Milano, nel frattempo, dopo un periodo di aspre guerre, combattute dai francesi e dagli spagnoli per il controllo del ducato, era ritornata sotto la Signoria di Francesco II Sforza nel 1521. Lo Sforza, lo stesso che abbiamo visto assegnare nel 1532 il Feudo di Melegnano a Gian Giacomo Medici, fratello del papa Pio IV, costituendolo 1° Marchese, cercò, durante il suo governo, di tenere un comportamento equidistante sia dagli spagnoli che dai francesi, ma il suo regno fu di breve durata venendo a morire nel 1535 senza eredi diretti. La Spagna cominciò così seriamente a pensare ad una annessione pura e semplice di Milano, dato che la floridezza dei commerci lombardi e la ricchezza agricola del suolo avrebbero costituito un ottimo introito per le casse spagnole. Nel 1546 l’Imperatore Carlo V investì il figlio Filippo II del ducato (la rinuncia formale della Francia si ebbe con la pace di Cateau Cambrésis nel 1559), dando così inizio al governo spagnolo durato fino agli inizi del XVIII secolo. Da un punto di vista delle istituzioni ecclesiastiche spicca il governo di Ippolito II d’Este, arcivescovo per tre volte. Eletto a soli 10 anni alla sede milanese nel 1519 non risiedette mai in diocesi, facendosi rappresentare, come purtroppo succedeva assai spesso all’epoca, da amministratori e procuratori. Rinunciò alla diocesi ambrosiana una prima volta nel 1550; al suo posto fu eletto Giovanni Angelo Arcimboldi (1550-1555), di antica famiglia milanese, energico, pubblicò le Ordinationes pro clero et sua diocesi per la moralizzazione della vita ecclesiastica e visitò moltissime parrocchie rivitalizzandone la cura delle anime.

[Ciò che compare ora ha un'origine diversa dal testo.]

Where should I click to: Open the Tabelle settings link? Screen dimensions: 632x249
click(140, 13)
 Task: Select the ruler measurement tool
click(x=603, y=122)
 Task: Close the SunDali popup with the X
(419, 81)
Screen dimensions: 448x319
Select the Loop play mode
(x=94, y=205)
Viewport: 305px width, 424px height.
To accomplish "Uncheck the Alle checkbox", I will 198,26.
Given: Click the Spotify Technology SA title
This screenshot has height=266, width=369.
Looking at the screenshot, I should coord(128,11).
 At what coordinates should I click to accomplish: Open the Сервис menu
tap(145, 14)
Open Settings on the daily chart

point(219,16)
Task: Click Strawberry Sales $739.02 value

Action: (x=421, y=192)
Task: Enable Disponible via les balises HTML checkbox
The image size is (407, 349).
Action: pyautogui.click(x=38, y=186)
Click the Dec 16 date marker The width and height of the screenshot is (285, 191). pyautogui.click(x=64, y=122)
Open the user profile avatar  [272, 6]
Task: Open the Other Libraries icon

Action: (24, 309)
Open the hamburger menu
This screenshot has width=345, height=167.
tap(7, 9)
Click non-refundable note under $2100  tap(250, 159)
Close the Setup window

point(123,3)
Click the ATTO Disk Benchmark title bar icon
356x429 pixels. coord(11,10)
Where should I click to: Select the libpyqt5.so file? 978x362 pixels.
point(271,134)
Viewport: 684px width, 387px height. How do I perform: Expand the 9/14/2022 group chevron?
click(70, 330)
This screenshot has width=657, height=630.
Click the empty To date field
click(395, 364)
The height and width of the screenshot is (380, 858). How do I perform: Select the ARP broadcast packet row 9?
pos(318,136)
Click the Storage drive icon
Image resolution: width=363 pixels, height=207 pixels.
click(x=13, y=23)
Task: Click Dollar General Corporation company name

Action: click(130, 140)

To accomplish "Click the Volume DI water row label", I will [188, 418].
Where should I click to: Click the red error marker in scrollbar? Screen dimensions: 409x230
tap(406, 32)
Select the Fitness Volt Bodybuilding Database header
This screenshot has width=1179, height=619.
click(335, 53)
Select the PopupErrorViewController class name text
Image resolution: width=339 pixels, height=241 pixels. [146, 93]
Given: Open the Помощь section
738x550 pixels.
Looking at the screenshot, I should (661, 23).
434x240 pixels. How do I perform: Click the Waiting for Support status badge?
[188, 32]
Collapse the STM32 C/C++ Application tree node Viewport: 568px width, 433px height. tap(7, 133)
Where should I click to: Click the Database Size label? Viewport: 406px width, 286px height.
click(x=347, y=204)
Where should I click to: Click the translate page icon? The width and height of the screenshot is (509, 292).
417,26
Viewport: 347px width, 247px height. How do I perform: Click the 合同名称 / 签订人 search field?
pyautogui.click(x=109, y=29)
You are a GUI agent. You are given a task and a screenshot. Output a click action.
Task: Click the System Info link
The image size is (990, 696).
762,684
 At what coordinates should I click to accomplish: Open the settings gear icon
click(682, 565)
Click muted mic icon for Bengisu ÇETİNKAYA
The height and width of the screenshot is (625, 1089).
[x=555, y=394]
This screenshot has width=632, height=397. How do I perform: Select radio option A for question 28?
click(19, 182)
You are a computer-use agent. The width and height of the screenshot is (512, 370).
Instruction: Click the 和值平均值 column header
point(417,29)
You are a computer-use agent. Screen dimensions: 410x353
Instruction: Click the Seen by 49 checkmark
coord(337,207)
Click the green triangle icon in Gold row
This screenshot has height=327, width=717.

Nel 1555 Ippolito II riprese l’incarico della Diocesi che cedette al milanese Filippo Archinto (1556-1558). Fervido propugnatore del Concilio di Trento, alle cui sessione aveva attivamente partecipato, l’Archinto, entrò subito in contrasto con gli ambienti della Curia per le sue energiche tesi riformiste, fu costretto a rifugiarsi a Bergamo dove riuscì ugualmente ad amministrare la sua diocesi. Nel 1559 Ippolito II, che aveva di nuovo ripreso le redini del governo ambrosiano, rimise il suo mandato nelle mani di papa Pio IV che, divenuto a pieno diritto arcivescovo di Milano, il 7 febbraio 1560 nominò amministratore della diocesi ambrosiana il nipote Carlo Borromeo, il quale, come è noto, vorrà risiedere a Milano e ne rifonderà e rinnoverà le istituzioni ecclesiastiche.